Why Now is the Time for Channel as a Service

Nurturing a channel ecosystem is tough work. You need to virtually manage hundreds or thousands of external companies and employees that don’t report to you, have competing priorities, and/or lack a solid understanding of the solutions you sell and how best to market them. Often, you try to solve these business challenges with multiple technology solutions that don’t connect well. Your best integration intentions leave you with more complexity in your already complex role of managing a channel.

By providing an end-to-end service that allows you to manage every aspect of a channel program (from recruiting a partner and training them, to enabling them to market, and having clear visibility into their pipeline), Channel as a Service removes any technological barrier and empowers the channel team to focus on what matters most — channel revenue.

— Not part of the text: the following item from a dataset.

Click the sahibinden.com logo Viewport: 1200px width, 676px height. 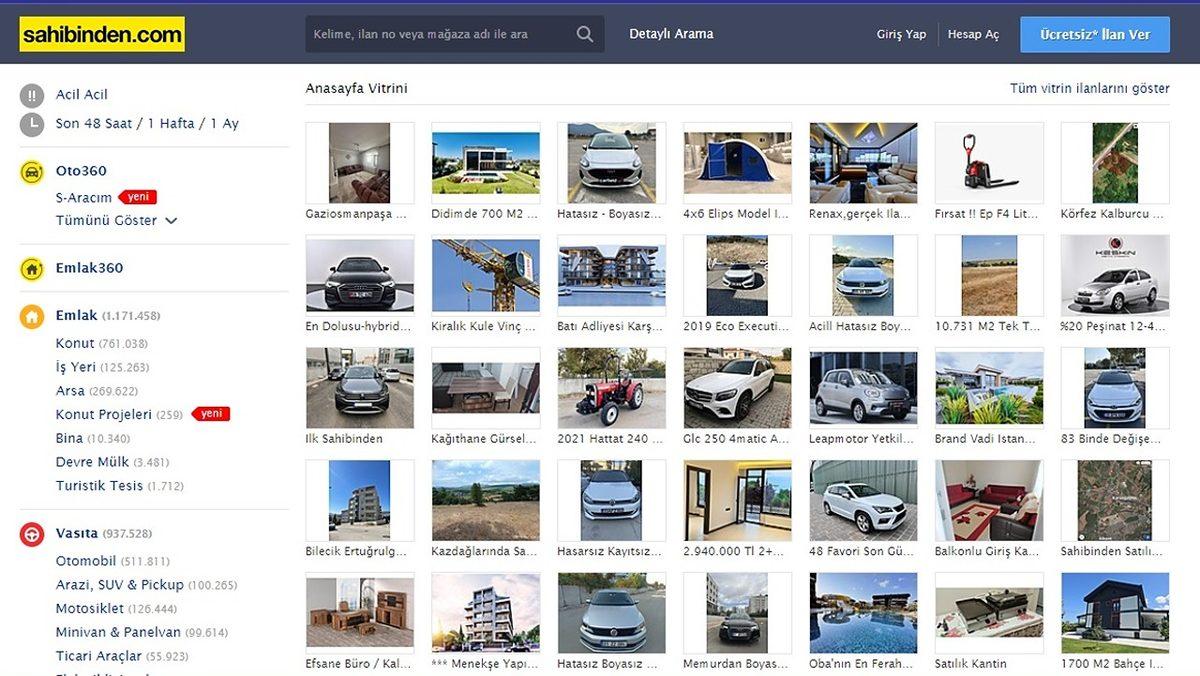(103, 33)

Best Intentions of Integration

Integration projects are always challenging. As a channel operations manager, for example, you often struggle getting the multiple software vendors you use to talk and work with each other. These vendors may have different technology stacks, live in different time zones and follow different development methodologies. All of these differences create conflicts that delay projects, incur unplanned expenses, and keep you from realizing ROI from the solution. In worst cases, the entire implementation fails, forcing the channel team to go back to square one and look for different options.

Evolution of Integration

Technology integration has definitely evolved over the last 10 to 20 years. Overall, the evolution has made things simpler, but, in many cases, many complexities have appeared that didn’t exist in the past.

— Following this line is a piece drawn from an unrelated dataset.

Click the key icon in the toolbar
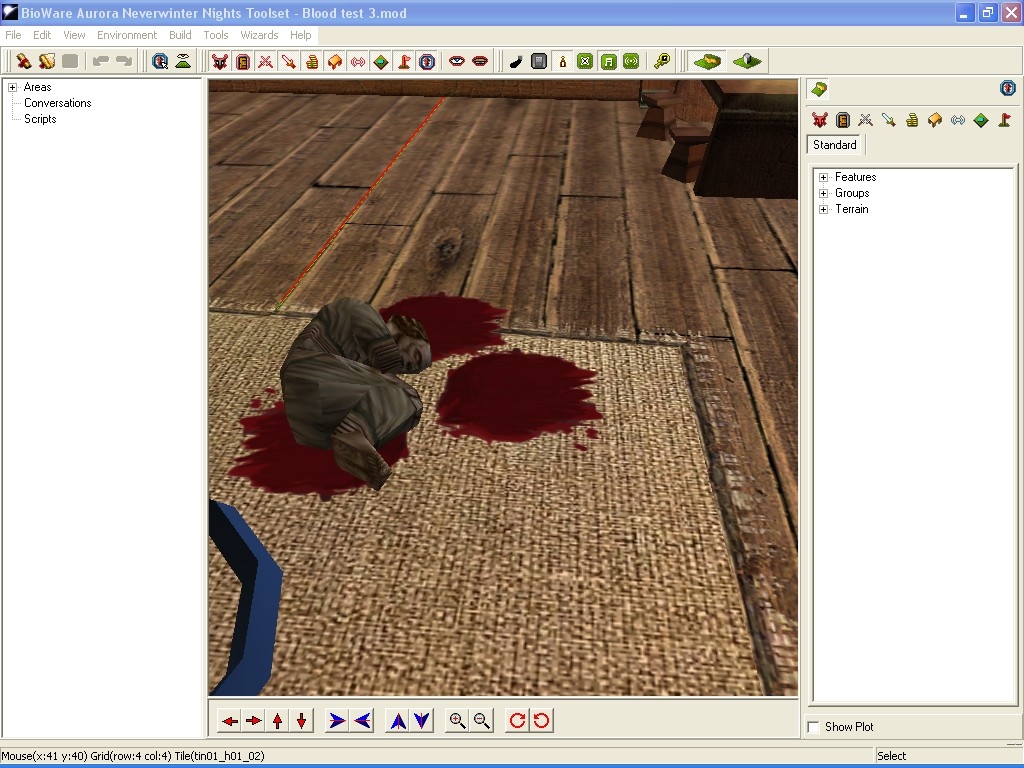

As software evolved from client-only solutions, to client-server and Web solutions, it became common to have an API layer that allows other software solutions to integrate with yours. Moving from SOA architectures to Web Services and Micro-Services, developers are building solutions that can be consumed in a modular way, both internally and externally. As more and more solutions are deployed to public clouds and API management solutions are created, there are more standard ways to talk between software. Unfortunately,  using these additional layers  creates potential conflicts between different cloud solutions and API management solutions.

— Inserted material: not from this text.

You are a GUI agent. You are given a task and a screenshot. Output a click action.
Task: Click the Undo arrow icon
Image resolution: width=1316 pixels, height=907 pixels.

The technology itself isn’t the only hurdle. Each country and industry has its own laws and regulations, and depending on the type of integration, you may have to come up with creative and complex ways to achieve something. Whether it’s privacy regulations, moving data out of specific countries or complying with strict financial regulations, these laws continue to evolve,adding challenges to many integration projects.

Integration Well Done

Most software providers say that their applications integrate (or can integrate) with other solutions, but  technical integration is very different than having an integrated solution.

The question is not whether two different applications can talk to each other, but if you can provide a single integrated solution to the user. Users have no interest in learning multiple applications that require separate logins or additional training efforts since they look and behave differently. Integration done well means the user doesn’t need to adjust to the technology solution. The implemented solution should adjust to their daily workflow and provide a seamless experience as if it is a single solution. This is the mission of Channel as a Service (CHaaS).

It’s Still About People

CHaaS provides a unified solution and experience for channel marketing, sales and operations that addresses everything required to run a successful channel program. That includes all of the processes and people involved in channel programs.The technology just allows it to happen.

This unified solution allows channel sales, marketing and operations to focus more on the outcome of their channel program and less on implementing and integrating different solutions. It will allow them to enjoy an end-to-end solution quickly and focus on recruiting, enabling and managing their partners and pipeline to grow their business.